Suppose that a random variable $X_1$ is distributed uniform $[0,1]$, $X_2$ is distributed uniform $[0,2]$ and $X_3$ is distributed uniform $[0,3]$. Assume that they are all independent.
a) Calculate $E(X_1 - 2X_2 + X_3)$.
b) Calculate $E[(X_1 - 2X_2 + X_3)^2]$
c) Calculate $\text{Var}(X_1 - 2X_2 + X_3)$
Any idea or hints on how to figure this out?
On
Any idea or hints?
Recall the basic properties of expectation.
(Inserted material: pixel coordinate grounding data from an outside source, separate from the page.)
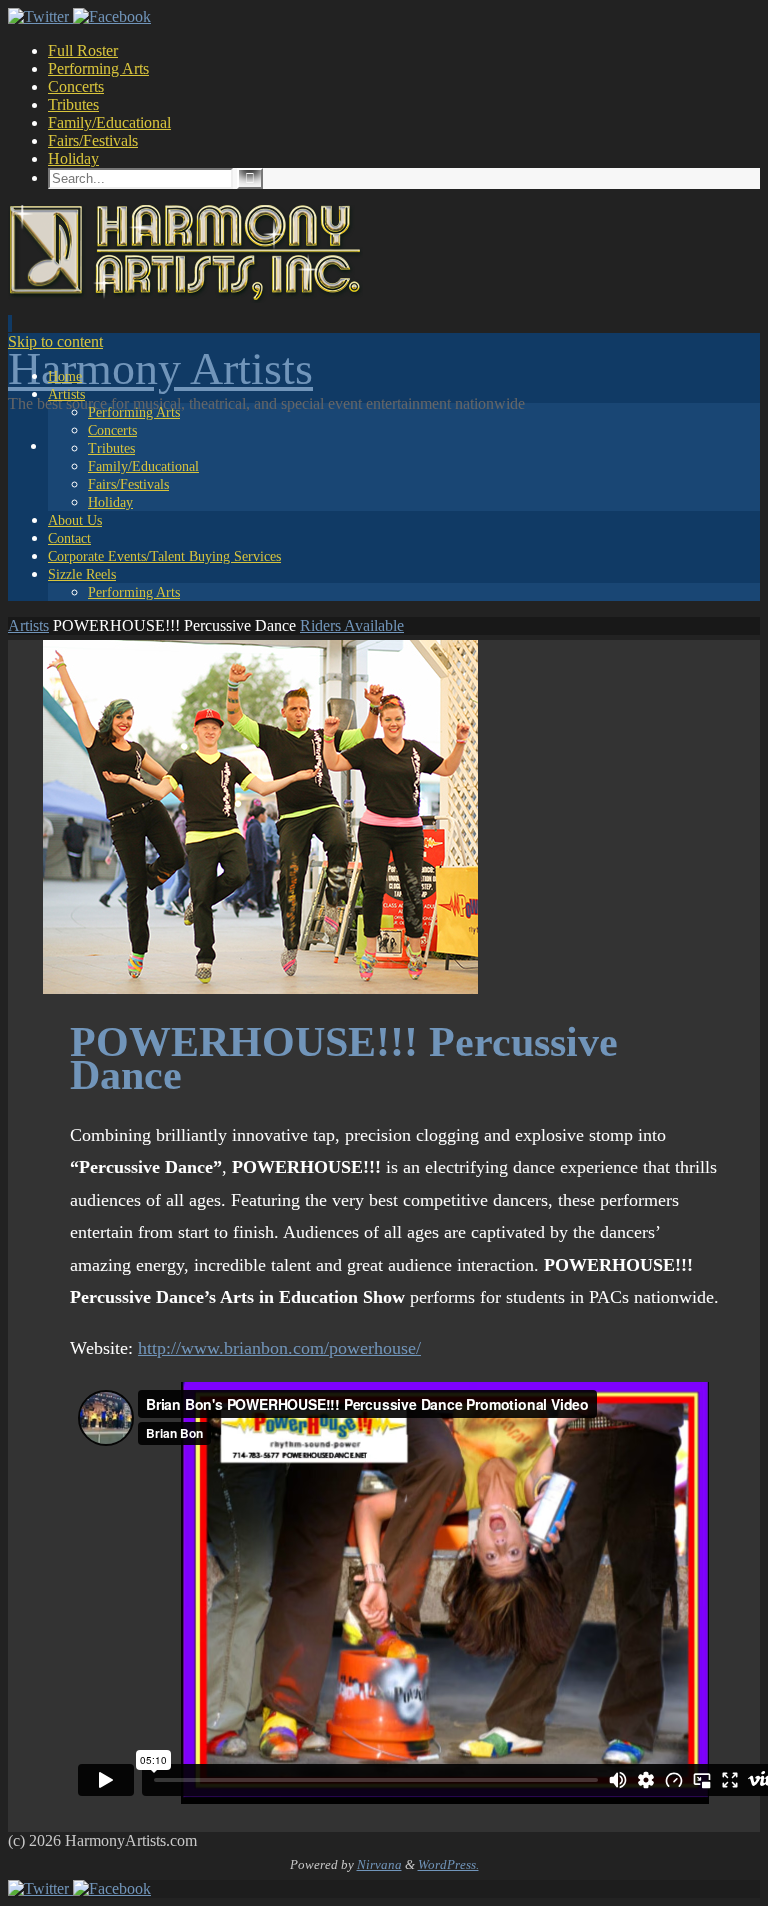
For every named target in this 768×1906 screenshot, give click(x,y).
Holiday (73, 158)
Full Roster (83, 50)
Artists (28, 625)
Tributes (73, 104)
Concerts (76, 86)
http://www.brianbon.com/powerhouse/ (279, 1348)
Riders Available (352, 625)
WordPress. (448, 1864)
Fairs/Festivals (93, 140)
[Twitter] (40, 16)
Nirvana (379, 1864)
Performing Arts (98, 68)
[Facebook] (112, 16)
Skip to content (55, 341)
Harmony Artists (160, 368)
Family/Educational (109, 122)
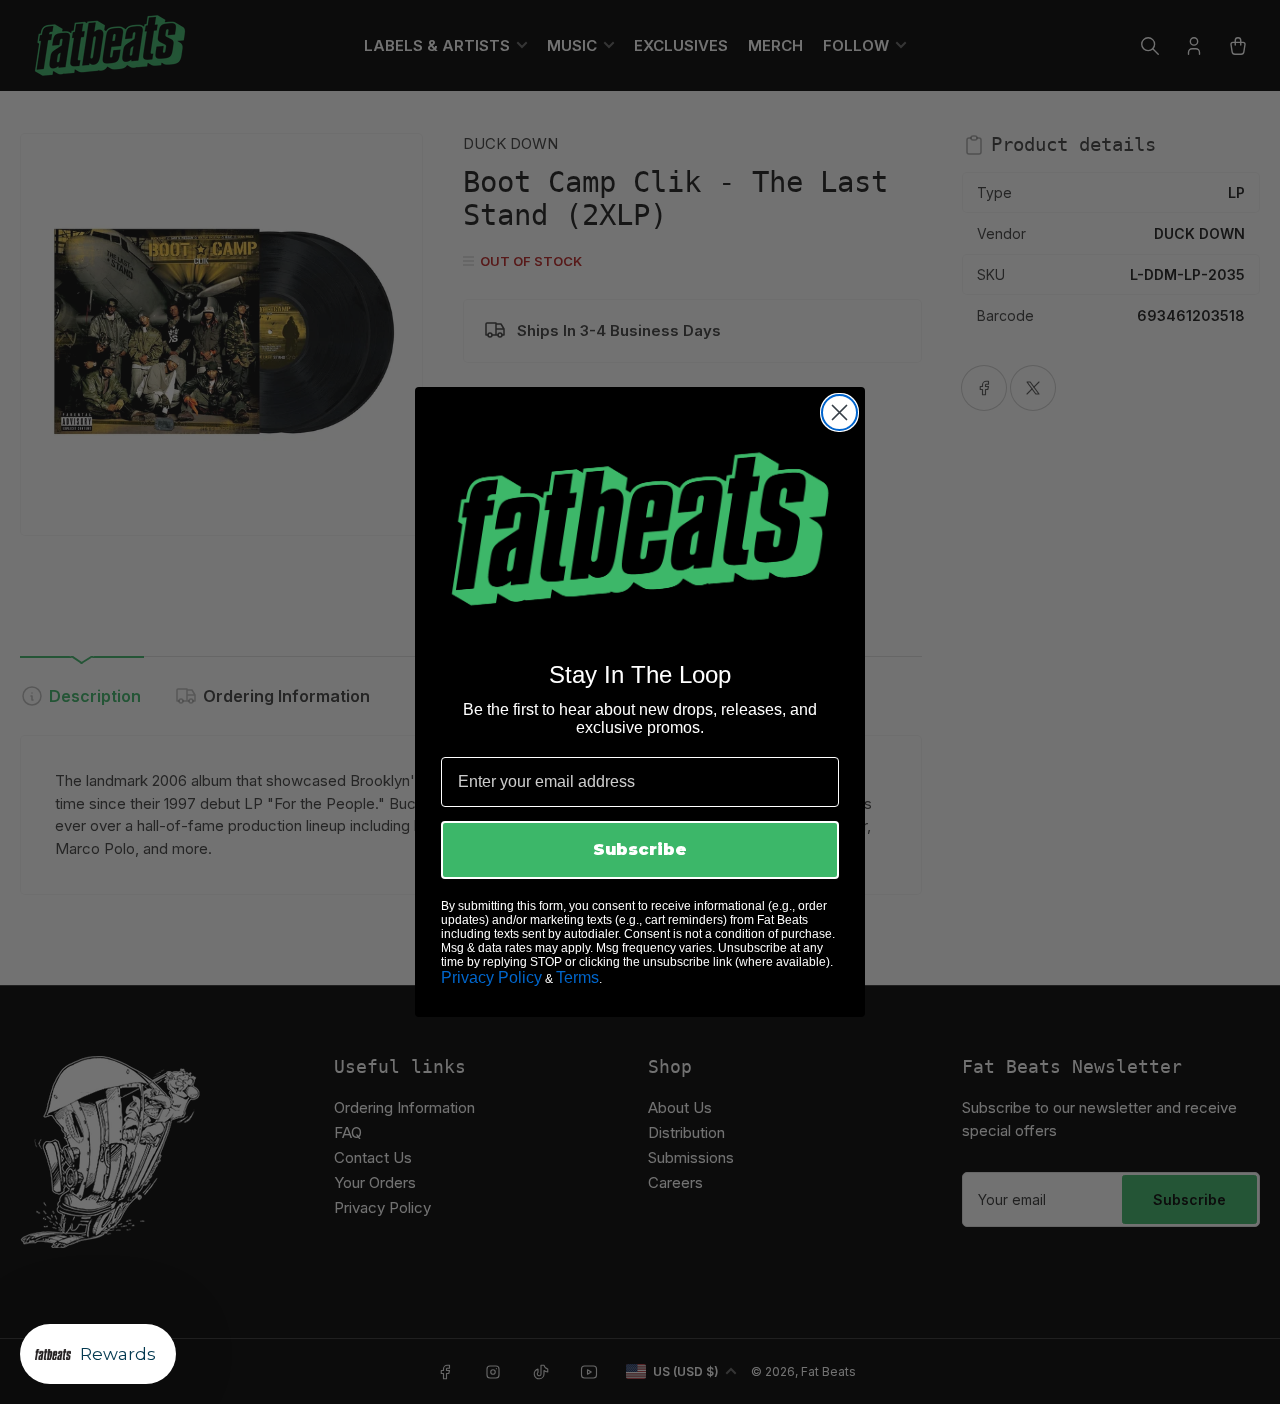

Since the random variables follow uniform distributions, the expectations and variances are well known.
a) We have $$E[X_1-2X_2+X_3] = E[X_1]-2E[X_2]+E[X_3].$$
c) Recall the basic properties of variance, and that if $X$ and $Y$ are independent, then $$\text{Var}(X-Y) = \text{Var}(X)+\text{Var}(Y).$$
b) Use a) and c) to solve for b).
For a random variable X uniformly distributed from $[a,b]$, the expected value $E[X]$ is quite simple to calculate.
$E[X]=\dfrac{b+a}{2}$
As mentioned, use the linearity of expectation. $$E[aX+bY]=E[aX]+E[bY]=aE[X]+bE[Y]$$
The variance is given by $Var(X)=\dfrac{1}{12}(b-a)^2$.
If the random variables are all independent, then the covariance is $0$ and $$Var(aX+bY)=Var(aX)+Var(bY)=a^2Var(X)+b^2Var(Y)$$